Umeå University, Faculty of Medicine, Department of Public Health and Clinical Medicine, Epidemiology and Global Health. Umeå University, Faculty of Medicine, Department of Medical Biosciences, Medical and Clinical Genetics.ORCID iD: 0000-0003-2441-2395
2012 (English)Doctoral thesis, comprehensive summary (Other academic)
Abstract [en]

Background Mass screening for celiac disease (CD) as a public health intervention is controversial. Before implementation, a suitable screening strategy should be outlined, and the acceptability of the screening scrutinized. Also, the benefits of early detection and possible negative consequences should be explored and compared. The overall aim of this thesis was to evaluate different strategies for finding 12-year-olds with undiagnosed CD in the general population, and to explore the experiences of those receiving the diagnosis in a mass screening.

Methods A school-based CD screening of 12-year-olds was conducted in five study sites across Sweden. Out of 10041 children who were invited, 7208 had a blood sample analyzed for CD-marker tissue transglutaminase of isotype IgA (tTG-IgA) and 7161 for total serum IgA (s-IgA). If the s-IgA value was low, tTG-IgG was also measured. Additional analysis of endomysial antibodies (EMA) was performed if borderline values of tTG were found. In total, 192 had elevated CD-markers, 184 underwent a small intestinal biopsy and 153 eventually had CD diagnosed. Before receiving knowledge about their CD status, children and their parents filled in questionnaires regarding symptoms and CD-associated conditions. Questionnaires were returned by 7054 children (98%) and 6294 parents (88%). Later, all adolescents who had been diagnosed with CD more than one year ago (n=145), and their parents, were invited to a mixed-method follow-up study in which they shared their experiences in questionnaires, written narratives and focus group discussions. In total, we have information on 117 (81%) of these adolescents, either from the adolescents themselves (n=101) and/or from their parent/s (n=125). Data were analyzed using a combination of descriptive and analytical quantitative and qualitative methodologies.

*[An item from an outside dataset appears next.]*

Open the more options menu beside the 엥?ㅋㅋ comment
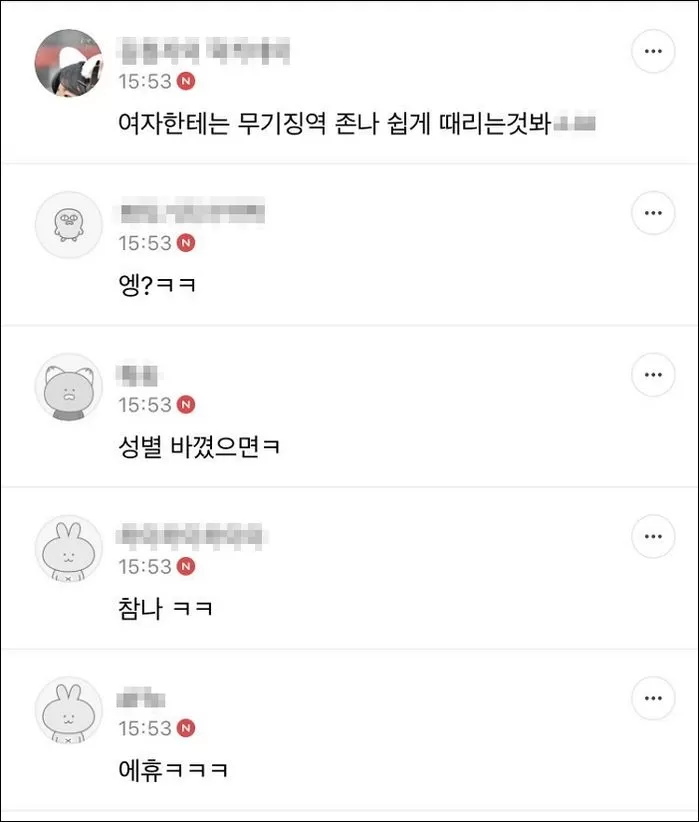The width and height of the screenshot is (699, 822). pyautogui.click(x=653, y=212)
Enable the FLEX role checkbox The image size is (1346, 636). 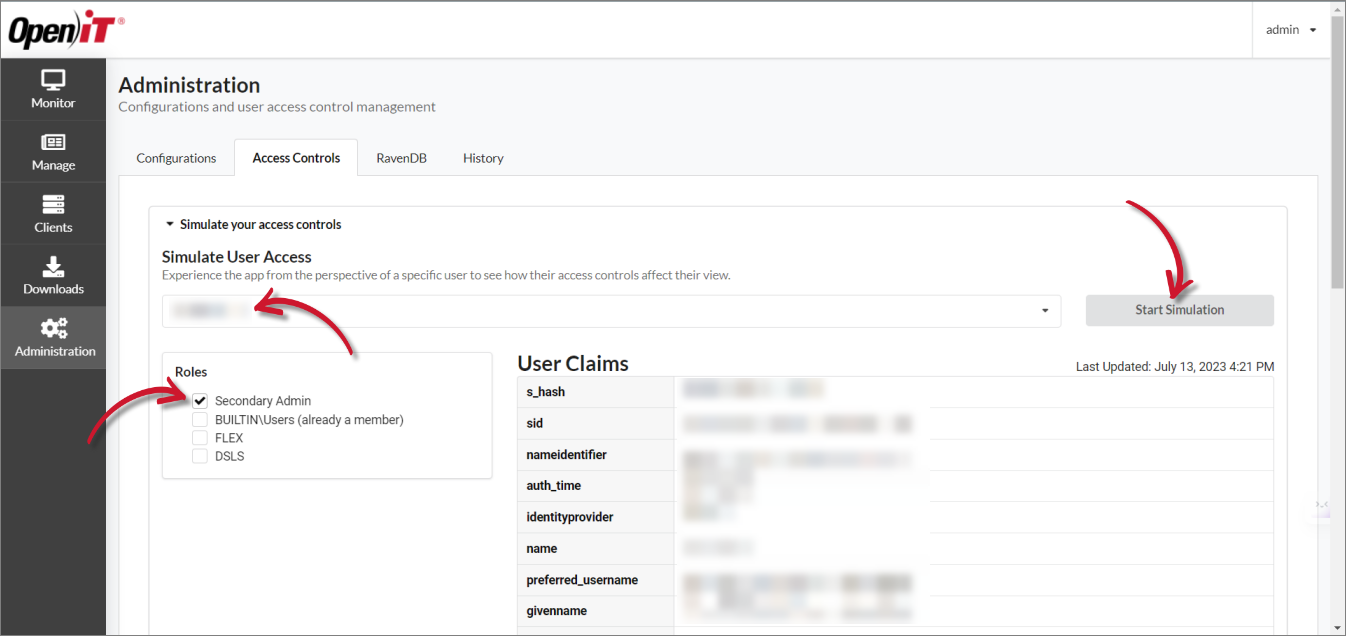199,437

Results We found that information on symptoms and CD-associated conditions were poor predictors for finding undiagnosed CD in the study population. Questionnaire-based case-finding by asking for CD-associated symptoms and conditions would have identified 52 cases (38% of all cases) at a cost of blood-sampling 2282 children (37% of the study population). The tTG-IgA test had an excellent diagnostic accuracy with the area under the receiver operating characteristic curve of 0.988. If using the recommended cut-off for tTG-IgA (>5 U/mL) 151 had fulfilled biopsy criteria and 134 CD cases had been identified. The strategy of lowering the cut-off to tTG-IgA>4 U/mL, and adding the EMA analysis in those with tTG-IgA between 2-4 U/mL, identified another 17 cases (a 12% increase) at the cost of performing 32 additional biopsies. Measuring total s-IgA in 7161 children discovered only two additional cases at the cost of performing 5 additional biopsies. The positive predictive value of our screening strategy was 80%. 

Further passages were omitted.